### PROBLEM STATEMENT
The lines from the one containing "Task: Tick the" through the last one in the data: please copy those exactly, and only those, without the pictures.

Dataset excerpts:
* * *

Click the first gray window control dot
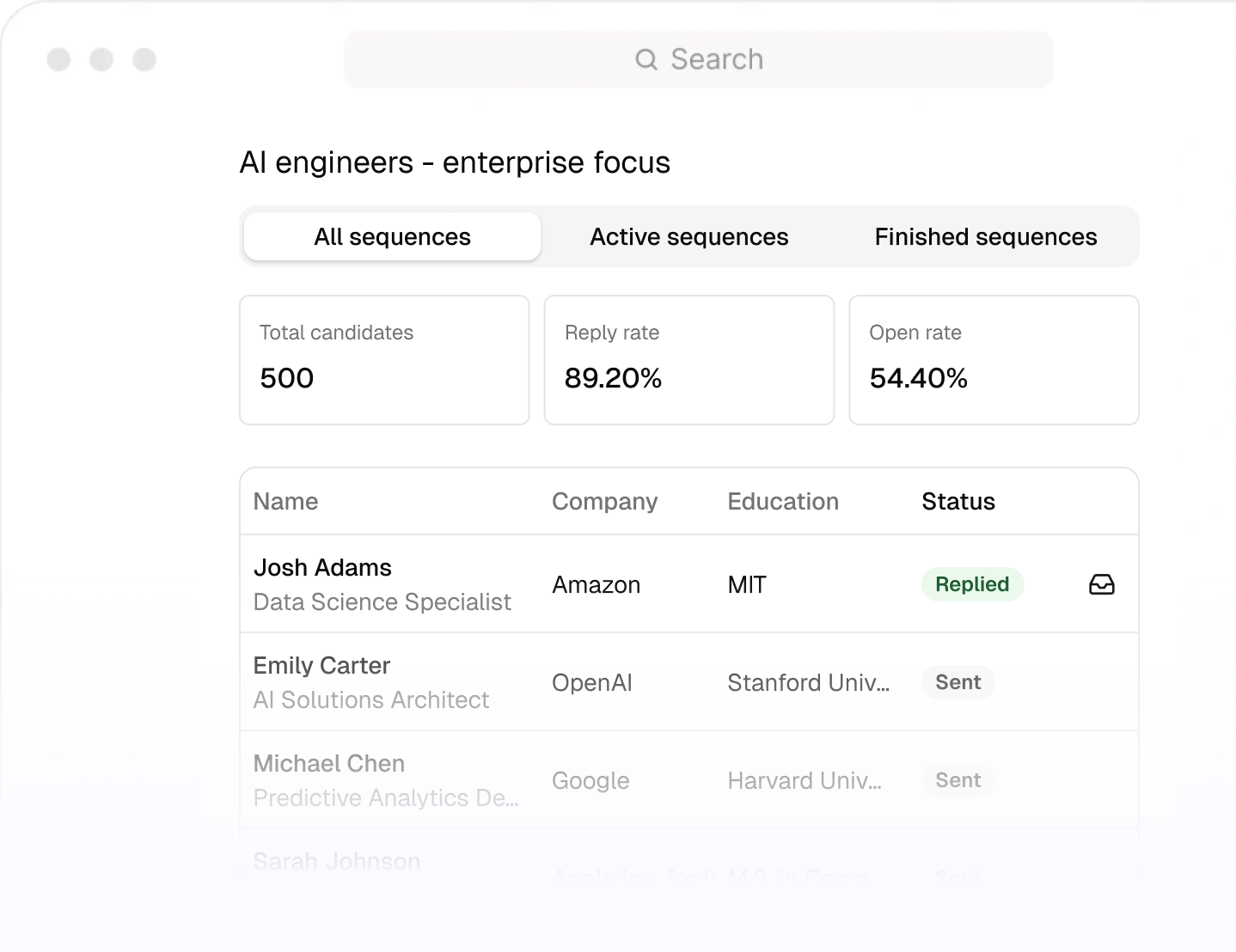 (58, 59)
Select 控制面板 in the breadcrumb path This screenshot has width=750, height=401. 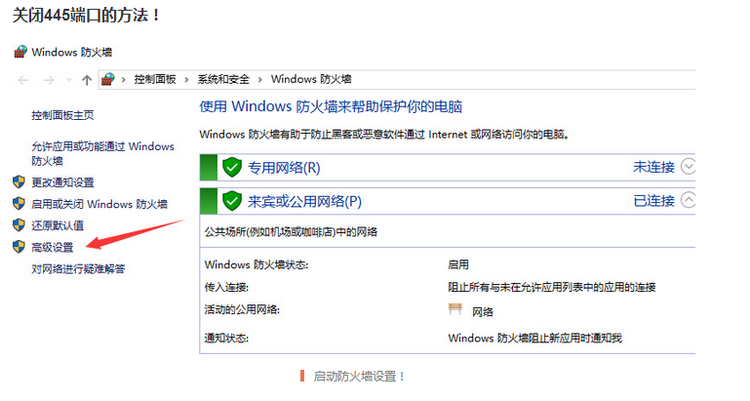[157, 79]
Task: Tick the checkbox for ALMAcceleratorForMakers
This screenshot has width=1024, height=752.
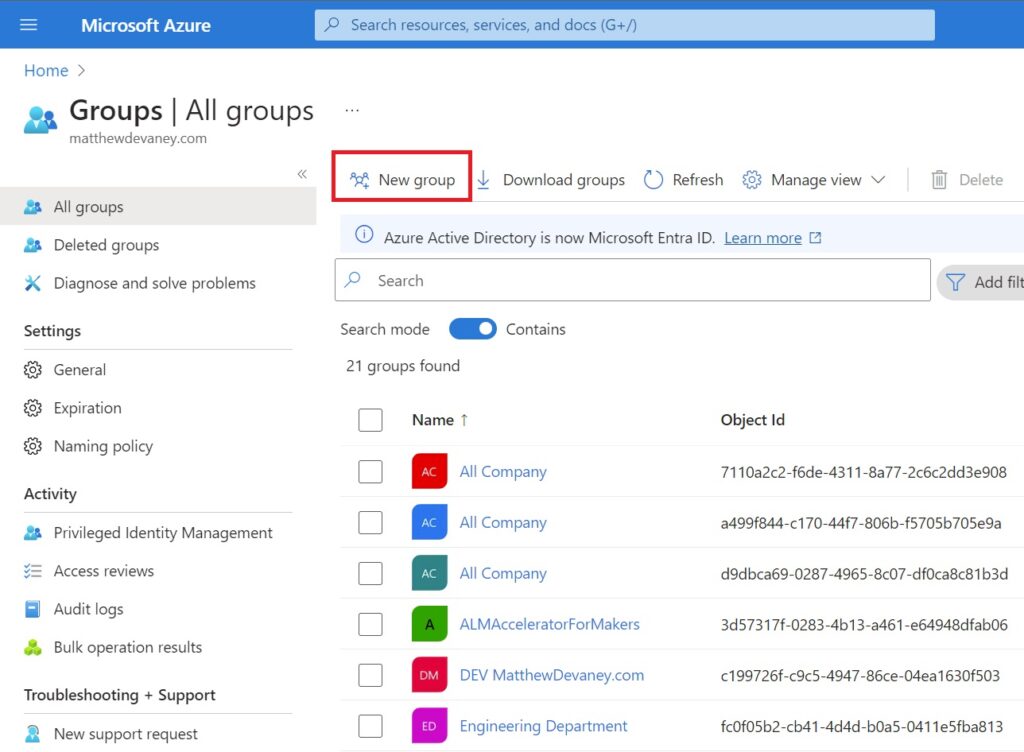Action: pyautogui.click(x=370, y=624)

* * *

### FINISHED EXERCISE
Task: Tick the checkbox for ALMAcceleratorForMakers
This screenshot has width=1024, height=752.
Action: pyautogui.click(x=370, y=624)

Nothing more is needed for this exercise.